Advanced Web Scraping: The Ultimate Guide to Scrapy-Playwright Integration

Scrapy, a renowned web scraping framework, offers efficiency and flexibility. When combined with Playwright, a modern browser automation library, your scraping endeavors are taken to new heights. In this step-by-step tutorial, we'll walk you through the process of harnessing the power of Scrapy-Playwright to effortlessly extract accurate data from websites.

Prerequisites:

Basic understanding of Python and scrapy.
Familiarity with web scraping concepts.
Python and pip installed on your machine.

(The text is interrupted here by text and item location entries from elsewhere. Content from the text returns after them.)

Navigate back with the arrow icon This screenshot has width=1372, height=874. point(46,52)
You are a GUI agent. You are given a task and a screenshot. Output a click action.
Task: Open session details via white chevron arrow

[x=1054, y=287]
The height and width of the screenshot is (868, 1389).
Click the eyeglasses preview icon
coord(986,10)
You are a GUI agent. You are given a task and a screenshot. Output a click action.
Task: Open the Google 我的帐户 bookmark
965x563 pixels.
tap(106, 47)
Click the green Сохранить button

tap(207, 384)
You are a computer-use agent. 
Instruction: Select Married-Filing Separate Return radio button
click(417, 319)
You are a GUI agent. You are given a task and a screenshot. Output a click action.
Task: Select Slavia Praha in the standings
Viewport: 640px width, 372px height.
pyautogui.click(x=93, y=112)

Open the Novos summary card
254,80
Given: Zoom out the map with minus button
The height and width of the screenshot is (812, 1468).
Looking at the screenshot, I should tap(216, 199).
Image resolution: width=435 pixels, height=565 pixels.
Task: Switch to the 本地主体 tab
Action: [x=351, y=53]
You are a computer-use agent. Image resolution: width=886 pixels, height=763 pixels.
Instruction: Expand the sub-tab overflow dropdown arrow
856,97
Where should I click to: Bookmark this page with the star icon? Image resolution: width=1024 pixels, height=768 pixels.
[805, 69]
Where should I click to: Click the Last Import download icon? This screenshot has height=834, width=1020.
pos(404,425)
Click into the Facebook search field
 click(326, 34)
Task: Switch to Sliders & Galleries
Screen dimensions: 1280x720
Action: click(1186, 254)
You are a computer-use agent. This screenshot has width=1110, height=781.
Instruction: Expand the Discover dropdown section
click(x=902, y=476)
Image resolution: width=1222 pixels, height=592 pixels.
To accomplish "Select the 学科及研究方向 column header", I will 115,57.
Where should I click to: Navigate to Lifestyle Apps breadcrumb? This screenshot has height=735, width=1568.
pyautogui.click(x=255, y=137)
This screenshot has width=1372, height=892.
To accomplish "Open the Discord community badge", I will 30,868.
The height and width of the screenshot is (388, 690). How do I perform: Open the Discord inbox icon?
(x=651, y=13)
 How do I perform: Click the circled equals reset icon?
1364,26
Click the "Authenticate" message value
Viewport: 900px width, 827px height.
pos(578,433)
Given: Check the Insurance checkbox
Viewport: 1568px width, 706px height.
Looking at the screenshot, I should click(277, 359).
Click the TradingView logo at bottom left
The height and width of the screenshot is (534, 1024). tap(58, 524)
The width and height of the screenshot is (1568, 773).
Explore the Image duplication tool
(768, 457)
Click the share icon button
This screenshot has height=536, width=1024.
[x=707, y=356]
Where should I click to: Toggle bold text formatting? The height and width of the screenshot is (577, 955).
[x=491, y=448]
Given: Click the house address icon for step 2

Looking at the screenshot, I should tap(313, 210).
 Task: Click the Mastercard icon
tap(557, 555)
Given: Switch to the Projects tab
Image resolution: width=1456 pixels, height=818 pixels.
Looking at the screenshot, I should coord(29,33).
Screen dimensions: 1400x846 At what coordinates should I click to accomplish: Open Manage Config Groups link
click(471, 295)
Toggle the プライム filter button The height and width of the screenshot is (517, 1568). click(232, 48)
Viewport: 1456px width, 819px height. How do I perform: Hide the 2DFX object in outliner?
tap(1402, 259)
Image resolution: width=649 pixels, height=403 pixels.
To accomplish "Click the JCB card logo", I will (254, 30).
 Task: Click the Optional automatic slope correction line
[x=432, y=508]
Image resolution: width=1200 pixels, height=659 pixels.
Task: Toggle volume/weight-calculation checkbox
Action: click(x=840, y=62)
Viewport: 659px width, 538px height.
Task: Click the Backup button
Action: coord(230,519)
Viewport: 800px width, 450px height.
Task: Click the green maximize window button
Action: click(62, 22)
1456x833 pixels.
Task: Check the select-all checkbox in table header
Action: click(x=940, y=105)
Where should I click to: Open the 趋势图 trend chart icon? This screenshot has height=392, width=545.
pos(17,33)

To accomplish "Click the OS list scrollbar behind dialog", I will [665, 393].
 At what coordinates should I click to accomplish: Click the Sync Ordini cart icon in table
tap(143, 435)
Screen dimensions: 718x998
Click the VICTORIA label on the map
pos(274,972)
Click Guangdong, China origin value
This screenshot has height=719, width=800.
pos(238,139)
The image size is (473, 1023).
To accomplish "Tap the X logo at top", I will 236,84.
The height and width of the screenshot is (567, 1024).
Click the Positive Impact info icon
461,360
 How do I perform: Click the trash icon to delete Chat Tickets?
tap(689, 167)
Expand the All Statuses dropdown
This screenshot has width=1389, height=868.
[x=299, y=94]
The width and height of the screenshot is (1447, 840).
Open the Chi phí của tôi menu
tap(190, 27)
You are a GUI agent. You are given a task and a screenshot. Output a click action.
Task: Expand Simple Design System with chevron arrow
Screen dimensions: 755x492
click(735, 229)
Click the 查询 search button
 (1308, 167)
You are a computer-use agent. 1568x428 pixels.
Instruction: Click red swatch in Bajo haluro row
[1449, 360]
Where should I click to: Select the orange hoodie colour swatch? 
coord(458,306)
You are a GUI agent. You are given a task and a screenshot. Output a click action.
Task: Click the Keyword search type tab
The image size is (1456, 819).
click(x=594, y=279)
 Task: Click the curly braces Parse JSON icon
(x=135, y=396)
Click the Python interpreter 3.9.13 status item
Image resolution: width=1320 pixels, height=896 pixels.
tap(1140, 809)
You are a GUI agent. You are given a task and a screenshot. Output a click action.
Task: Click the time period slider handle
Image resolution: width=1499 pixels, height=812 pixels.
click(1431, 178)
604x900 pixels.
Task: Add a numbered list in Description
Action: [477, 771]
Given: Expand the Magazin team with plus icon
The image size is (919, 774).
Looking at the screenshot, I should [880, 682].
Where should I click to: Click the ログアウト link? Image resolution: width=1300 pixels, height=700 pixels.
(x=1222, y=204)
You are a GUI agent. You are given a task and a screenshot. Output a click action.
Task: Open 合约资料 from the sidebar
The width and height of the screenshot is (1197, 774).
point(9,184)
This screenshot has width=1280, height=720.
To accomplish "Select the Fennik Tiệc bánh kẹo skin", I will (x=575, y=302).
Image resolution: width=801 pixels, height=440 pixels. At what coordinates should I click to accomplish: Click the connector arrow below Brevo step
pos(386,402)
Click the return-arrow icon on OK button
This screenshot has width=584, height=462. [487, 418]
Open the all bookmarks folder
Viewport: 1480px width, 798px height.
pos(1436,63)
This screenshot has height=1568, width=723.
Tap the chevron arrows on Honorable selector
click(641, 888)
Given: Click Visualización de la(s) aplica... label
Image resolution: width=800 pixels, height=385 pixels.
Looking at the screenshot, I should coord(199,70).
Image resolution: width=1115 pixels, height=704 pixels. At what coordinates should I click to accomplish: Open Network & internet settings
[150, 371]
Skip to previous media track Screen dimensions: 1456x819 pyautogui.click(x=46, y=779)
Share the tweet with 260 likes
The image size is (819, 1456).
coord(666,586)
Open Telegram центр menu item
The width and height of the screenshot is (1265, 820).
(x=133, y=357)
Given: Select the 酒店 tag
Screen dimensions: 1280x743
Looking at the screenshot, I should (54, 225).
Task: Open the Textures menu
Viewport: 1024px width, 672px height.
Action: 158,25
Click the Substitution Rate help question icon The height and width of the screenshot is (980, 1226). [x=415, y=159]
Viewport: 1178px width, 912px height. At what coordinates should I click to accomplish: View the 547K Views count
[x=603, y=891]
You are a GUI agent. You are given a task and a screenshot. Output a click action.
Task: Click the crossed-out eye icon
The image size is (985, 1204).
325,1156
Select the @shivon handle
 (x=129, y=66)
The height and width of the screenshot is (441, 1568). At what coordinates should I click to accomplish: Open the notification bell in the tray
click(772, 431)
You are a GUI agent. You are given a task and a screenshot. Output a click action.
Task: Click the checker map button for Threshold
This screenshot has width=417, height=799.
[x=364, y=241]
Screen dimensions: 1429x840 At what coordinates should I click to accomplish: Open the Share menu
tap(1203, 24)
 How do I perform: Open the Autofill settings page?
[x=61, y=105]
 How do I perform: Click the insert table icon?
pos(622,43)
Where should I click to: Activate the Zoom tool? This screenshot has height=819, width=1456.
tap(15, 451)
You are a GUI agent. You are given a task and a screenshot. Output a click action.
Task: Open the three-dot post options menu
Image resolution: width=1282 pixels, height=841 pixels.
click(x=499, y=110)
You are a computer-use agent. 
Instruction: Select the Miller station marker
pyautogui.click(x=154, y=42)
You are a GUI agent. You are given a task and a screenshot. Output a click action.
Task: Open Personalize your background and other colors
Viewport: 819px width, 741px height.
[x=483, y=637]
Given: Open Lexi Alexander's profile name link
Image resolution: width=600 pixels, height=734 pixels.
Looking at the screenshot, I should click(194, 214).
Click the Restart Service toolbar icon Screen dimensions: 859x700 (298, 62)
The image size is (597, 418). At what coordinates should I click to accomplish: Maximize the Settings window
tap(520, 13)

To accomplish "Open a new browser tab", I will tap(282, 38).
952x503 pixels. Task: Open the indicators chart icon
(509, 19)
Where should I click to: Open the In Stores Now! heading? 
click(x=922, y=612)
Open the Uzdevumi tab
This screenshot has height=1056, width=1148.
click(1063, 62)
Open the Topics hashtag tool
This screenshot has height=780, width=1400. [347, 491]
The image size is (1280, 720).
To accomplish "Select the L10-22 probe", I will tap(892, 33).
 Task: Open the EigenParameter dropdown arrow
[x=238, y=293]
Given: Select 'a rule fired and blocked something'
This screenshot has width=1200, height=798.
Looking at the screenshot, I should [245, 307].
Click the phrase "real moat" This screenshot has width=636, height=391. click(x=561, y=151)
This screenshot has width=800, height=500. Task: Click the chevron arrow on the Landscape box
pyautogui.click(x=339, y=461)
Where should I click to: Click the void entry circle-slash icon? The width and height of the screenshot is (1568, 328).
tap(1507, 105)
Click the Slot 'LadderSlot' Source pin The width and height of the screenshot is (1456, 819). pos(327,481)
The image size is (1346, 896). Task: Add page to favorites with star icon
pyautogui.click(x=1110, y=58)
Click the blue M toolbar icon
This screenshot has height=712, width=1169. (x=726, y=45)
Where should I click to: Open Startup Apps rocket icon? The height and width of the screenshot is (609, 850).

1. step 1: Setting up the playground:

In this example we will scrape a sandbox website called quotes.toscrape.com where it has a js constructed quotes page with few seconds delay before the page is constructed. And for that, scrapy playwright intergration is somehow necessary.

let's install the requirements:

pip install scrapy
pip install scrapy-playwright

Now that playwright is installed, it needs the browsers installed. For that we enter the following command:

playwright install

After that, let's create a scrapy project named quotesjs and enter it:

scrapy startproject quotesjs
cd quotesjs

And last touch, we introduce playwright to scrapy by adding download handlers. For that, we add the two download handlers to quotesjs/settings.py :

DOWNLOAD_HANDLERS = {
    "http": "scrapy_playwright.handler.ScrapyPlaywrightDownloadHandler",
    "https": "scrapy_playwright.handler.ScrapyPlaywrightDownloadHandler",
}

2. Spider setting and scraping:

Now that scrapy can work with playwright, We create a new spider named quote that would scrape quotes from our target website:

scrapy genspider quote "http://quotes.toscrape.com/"

we open the spider import PageMethod, set target url and the start_requests to the following:

import scrapy
from scrapy_playwright.page import PageMethod


class QuoteSpider(scrapy.Spider):
    name = "quote"
    allowed_domains = ["quotes.toscrape.com"]
    start_urls = ["http://quotes.toscrape.com/js-delayed"]

    def start_requests(self):
        yield scrapy.Request(
            url=self.start_urls[0],
            meta={
                "playwright": True,
                "playwright_page_methods": [
                    PageMethod("wait_for_selector",
                        '[class="quote"]')
            ]}
        )

In the code above, we specified for scrapy that this request is going to use playwright, and it will wait for a specific item to be presente in the page before parsing he response, This way we assure the presence of the items to scrape, and we avoid errors and wasting time by using time.sleep.

Now, all what's left is to scrape the quotes in the parse method:

    def parse(self, response):
        items = response.xpath("//div[@id='quotesPlaceholder']/div")
        for item in items:
            yield {
                'content': item.xpath(".//span[@class='text']/text()").get(),
                'author': item.xpath(".//small[@class='author']/text()").get(),
                'tags': item.xpath(".//div[@class='tags']/a/text()").getall()
            }

To see the browser in action we will need to add some options to playwright in settings.py as follows:

PLAYWRIGHT_LAUNCH_OPTIONS = {
    "headless": False,
}

now let's launch the crawl and see what happens.

scrapy crawl quote

3. Conclusion:

After we laumched the scraper, the browser started and loaded the start url fully. And then, it waited for the presence of quotes in page and only then the parsing started.

This method is favorable programatically, because it ensure you the presence of items even after the page fully loaded and avoid unecessary waiting time using the usual sleep method.